*Task description*:
If a line in the records below contains the word "dimensions", copy it out.

*The data*:
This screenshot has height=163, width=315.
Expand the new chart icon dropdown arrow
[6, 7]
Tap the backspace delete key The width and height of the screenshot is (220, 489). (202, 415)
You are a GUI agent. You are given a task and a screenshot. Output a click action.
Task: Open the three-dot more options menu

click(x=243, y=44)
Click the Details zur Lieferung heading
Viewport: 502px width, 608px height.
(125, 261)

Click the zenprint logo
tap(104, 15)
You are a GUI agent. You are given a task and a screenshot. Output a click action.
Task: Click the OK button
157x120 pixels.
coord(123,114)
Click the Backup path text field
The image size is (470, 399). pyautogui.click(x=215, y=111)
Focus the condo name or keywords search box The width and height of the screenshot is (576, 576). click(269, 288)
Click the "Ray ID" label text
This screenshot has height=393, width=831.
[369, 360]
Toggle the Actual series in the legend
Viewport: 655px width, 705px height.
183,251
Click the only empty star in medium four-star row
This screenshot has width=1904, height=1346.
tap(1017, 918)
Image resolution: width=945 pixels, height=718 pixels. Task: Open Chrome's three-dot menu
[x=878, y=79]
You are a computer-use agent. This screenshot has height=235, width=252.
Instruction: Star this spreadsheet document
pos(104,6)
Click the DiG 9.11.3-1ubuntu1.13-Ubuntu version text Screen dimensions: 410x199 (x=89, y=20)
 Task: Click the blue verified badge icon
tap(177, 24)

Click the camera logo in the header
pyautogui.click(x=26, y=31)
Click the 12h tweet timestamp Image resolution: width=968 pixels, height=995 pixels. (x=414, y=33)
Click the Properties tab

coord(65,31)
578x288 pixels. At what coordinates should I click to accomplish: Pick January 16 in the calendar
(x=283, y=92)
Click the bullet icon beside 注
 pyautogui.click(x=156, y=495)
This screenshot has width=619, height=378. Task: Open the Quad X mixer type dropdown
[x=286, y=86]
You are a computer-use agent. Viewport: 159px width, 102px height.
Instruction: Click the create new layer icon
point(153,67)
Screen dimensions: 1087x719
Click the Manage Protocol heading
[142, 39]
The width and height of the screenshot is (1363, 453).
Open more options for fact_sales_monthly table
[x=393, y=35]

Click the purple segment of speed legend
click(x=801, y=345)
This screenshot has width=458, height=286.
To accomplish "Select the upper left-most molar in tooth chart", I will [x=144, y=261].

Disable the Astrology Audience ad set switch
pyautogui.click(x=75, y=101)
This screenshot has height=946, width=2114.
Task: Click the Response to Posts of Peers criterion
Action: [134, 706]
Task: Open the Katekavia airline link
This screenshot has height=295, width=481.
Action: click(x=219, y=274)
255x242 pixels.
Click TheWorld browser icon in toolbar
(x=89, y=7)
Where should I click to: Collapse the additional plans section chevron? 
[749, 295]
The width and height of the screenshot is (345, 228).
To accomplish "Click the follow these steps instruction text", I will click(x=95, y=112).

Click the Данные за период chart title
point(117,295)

*Output below*:
Click the DiG 9.11.3-1ubuntu1.13-Ubuntu version text Screen dimensions: 410x199 (x=89, y=20)
Screen dimensions: 1087x719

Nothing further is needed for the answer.